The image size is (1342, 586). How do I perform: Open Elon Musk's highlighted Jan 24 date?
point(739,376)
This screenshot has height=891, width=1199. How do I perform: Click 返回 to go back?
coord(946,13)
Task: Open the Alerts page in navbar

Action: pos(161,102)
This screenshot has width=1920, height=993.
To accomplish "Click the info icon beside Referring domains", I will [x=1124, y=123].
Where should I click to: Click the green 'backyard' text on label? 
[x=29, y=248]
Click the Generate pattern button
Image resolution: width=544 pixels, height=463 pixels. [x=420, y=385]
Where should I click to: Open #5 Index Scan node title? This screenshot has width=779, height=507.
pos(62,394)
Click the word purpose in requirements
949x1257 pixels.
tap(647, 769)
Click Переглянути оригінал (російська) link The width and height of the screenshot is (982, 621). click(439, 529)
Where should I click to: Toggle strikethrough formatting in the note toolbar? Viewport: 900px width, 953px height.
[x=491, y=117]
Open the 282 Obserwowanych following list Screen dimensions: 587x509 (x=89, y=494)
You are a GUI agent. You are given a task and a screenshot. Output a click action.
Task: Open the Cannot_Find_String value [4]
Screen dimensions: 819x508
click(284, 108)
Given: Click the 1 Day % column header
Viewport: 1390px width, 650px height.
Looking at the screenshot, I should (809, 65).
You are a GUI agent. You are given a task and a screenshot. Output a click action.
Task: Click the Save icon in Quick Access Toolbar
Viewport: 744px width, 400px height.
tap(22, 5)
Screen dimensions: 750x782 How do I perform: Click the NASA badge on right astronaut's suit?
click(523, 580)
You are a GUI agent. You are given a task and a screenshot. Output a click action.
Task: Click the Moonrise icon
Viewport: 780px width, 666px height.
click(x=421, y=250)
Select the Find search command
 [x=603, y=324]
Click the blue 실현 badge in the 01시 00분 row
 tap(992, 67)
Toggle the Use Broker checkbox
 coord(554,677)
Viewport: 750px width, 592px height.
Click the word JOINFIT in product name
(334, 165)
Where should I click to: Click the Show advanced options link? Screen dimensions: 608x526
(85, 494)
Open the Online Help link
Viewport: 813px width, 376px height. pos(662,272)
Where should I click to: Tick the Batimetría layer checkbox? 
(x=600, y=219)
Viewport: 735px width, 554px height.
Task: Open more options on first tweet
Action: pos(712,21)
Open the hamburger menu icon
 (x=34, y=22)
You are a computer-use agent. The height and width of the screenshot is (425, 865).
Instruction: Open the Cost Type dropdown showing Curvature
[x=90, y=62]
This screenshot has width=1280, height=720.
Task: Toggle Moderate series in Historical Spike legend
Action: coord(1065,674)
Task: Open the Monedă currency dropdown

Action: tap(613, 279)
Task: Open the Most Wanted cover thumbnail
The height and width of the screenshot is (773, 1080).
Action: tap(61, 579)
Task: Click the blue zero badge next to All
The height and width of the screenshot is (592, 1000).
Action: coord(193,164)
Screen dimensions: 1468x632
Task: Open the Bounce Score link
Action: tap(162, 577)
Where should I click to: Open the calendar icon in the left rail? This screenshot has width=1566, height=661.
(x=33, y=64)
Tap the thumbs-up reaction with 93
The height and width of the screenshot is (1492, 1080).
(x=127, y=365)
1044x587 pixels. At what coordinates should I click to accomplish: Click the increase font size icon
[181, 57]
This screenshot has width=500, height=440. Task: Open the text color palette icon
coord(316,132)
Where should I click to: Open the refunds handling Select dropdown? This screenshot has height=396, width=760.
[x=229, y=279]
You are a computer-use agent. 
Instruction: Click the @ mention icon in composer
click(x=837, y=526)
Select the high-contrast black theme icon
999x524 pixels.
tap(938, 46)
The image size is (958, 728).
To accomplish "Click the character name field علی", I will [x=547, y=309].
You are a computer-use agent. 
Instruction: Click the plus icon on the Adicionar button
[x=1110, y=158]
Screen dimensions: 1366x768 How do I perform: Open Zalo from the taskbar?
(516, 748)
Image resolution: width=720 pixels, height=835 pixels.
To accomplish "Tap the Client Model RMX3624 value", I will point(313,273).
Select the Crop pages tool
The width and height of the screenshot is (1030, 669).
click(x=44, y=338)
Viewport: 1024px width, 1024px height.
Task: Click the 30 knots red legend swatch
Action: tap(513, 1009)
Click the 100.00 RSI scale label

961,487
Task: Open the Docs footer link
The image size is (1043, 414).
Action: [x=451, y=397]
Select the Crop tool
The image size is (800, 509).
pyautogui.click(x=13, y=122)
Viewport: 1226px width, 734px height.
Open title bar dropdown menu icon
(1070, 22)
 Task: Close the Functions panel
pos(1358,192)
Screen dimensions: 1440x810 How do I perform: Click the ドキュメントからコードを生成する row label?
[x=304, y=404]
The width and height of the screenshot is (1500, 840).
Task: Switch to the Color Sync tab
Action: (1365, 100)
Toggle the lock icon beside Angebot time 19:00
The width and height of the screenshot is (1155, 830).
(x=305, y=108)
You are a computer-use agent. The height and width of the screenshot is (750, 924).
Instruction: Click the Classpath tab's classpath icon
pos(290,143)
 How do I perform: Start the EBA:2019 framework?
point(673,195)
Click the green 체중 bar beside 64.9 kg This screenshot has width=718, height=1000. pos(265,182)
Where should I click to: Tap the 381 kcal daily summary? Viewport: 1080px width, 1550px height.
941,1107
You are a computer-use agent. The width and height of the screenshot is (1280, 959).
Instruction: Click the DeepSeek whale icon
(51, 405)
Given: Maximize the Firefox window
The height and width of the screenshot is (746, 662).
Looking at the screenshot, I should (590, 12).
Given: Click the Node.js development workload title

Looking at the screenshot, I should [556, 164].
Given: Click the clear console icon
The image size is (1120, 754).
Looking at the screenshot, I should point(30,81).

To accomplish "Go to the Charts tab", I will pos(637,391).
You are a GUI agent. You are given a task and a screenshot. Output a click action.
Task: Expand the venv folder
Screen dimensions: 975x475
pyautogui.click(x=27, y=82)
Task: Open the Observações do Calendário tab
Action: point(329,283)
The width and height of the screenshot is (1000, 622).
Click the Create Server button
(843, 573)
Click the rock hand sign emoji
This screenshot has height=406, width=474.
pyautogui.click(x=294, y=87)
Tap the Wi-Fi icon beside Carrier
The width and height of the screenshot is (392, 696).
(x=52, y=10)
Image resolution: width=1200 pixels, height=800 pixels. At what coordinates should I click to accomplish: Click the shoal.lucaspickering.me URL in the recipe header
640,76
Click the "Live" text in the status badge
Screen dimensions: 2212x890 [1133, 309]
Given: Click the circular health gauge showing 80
══════════════════════════════
## Your task
Whatever else the listing above holds, retype exactly only the lines from the one containing "Given: Maximize the Firefox window" to the one containing "Given: Click the clear console icon", both ends kept.

## Written answer
Given: Maximize the Firefox window
The height and width of the screenshot is (746, 662).
Looking at the screenshot, I should (590, 12).
Given: Click the Node.js development workload title

Looking at the screenshot, I should [556, 164].
Given: Click the clear console icon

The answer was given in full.